I have a question that those of you that have been doing fabricating
hopefully will be able to answer. In a bezel setting I have been
taught to leave the backsheet intact (I work fine silver or high
carat gold). I also use a shiney fine silver foil inside the bezel. I
was wondering whether it makes a difference when the backsheet is
opened or if this is just personal preference. If the item is sitting
against the skin it should reflect as if the back was closed. I would
appreciate any feedback on this. Thank you all and Happy 4th of july.
Linda K.


#2

Being very new to this, I am not the best to respond. However, I do
have athought on this.

If it enhances the piece as a whole, go for it. But I would not do
it for the sake of just saving material.

You should make the back pretty too even if isn’t the focus, as the
buyer will be aware of the quality, and may be a distraction from
the sale.

I actually think, if done right, it would look better than just a
plain slabof metal. Albeit will probably be faster and easier.

My grain of salt.

Christopher Lund.
Neurascenic.


#3

Linda,

I was taught to make bezels with the back open, which can add an
interestingdetail especially if you cut in a design (say a heart or
what have you). But as the years went on and many bezels later I
found that I prefer the closed back, that way no other colors such
as clothing can mess with the color ofthe stone. I had a rose quartz
set in a pendant at a show years ago and a woman loved it, until she
put it on her black sweater, which just made the stone dark.
Needless to say I held on to that darn piece until I took it
apartlater. My only exception to the closed backs is opaque stones
or cameos IF they have pretty backs and I want to show them off.


#4

The backs of cabs aren’t normally polished so with an open back it
would show if the pendant turned over.


#5

The skin does absorbed o Some light and is not good at reflecting
light. that is why cheap glass stones have foil backing. At least one
of the reasons. Depending on what effect you want for the piece as to
how you chose to set it. Beaver a esther or. purely a Art thing…


#6
In a bezel setting I have been taught to leave the backsheet intact
(I work fine silver or high carat gold). I also use a shiney fine
silver foil inside the bezel. I was wondering whether it makes a
difference when the backsheet is opened or if this is just personal
preference. 

There are certain rules of constructing jewellery. Jewellery must be
as open as possible; as light as possible; as strong as possible;
and there are must not be even a smidgeon of metal without a purpose.

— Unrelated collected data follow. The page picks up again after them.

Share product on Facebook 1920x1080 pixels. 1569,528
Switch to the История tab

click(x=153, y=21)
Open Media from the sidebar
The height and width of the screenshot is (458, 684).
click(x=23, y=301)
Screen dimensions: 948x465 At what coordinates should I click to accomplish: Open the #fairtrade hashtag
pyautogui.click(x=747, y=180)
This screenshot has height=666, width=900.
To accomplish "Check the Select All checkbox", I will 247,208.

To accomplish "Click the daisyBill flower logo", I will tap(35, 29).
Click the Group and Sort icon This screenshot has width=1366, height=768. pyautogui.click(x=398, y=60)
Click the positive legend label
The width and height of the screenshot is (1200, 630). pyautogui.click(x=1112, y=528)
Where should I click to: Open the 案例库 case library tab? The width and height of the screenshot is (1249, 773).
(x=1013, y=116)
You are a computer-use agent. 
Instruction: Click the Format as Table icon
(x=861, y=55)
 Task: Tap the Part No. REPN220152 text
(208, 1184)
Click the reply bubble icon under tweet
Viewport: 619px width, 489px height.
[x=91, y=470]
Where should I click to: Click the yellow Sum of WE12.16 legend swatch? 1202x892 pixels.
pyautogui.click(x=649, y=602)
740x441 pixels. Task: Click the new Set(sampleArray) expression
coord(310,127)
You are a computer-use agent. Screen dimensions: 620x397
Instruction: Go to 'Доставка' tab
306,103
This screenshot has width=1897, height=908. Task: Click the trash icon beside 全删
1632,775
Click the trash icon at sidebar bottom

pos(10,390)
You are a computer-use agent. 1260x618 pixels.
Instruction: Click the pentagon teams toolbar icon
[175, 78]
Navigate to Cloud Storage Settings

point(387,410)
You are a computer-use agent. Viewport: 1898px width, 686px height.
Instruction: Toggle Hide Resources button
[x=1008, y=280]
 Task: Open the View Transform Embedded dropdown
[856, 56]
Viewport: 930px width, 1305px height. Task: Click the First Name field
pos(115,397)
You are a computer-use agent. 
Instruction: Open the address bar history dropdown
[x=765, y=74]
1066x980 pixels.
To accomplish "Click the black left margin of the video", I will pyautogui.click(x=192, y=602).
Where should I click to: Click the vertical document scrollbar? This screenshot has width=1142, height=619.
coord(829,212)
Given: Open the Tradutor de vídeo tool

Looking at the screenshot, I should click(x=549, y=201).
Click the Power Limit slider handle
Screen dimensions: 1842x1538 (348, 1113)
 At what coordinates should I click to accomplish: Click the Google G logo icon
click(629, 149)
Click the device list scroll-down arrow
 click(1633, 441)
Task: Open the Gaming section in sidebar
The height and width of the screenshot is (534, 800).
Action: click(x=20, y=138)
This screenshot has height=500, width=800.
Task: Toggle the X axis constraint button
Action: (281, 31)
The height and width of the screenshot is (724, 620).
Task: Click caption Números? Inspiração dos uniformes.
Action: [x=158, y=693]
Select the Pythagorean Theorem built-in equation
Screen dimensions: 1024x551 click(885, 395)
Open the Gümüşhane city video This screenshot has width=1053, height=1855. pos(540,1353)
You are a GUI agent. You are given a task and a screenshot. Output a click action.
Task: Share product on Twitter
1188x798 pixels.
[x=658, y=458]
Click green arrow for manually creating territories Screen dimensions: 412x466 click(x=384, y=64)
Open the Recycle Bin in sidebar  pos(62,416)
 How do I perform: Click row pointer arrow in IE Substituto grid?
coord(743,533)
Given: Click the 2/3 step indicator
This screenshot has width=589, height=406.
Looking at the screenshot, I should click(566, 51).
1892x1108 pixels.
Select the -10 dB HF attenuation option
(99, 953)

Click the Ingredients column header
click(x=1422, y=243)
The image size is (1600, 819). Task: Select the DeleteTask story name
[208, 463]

If these rules are violated, there must be a good reason for it.

I have never in my life constructed a bezel with closed bottom.

I simply see no justification for it.

Leonid Surpin
Studioarete.com


#7

Linda- It depends. What kind of stones are you setting? We leave our
backs open in most cases. Saves metal and makes it easier to clean
the stone later. We set a really big rose quartz in an 18 kt white
gold ring recently and high polished the back behind the stone to
give it a nice glow. You can see it on our web site.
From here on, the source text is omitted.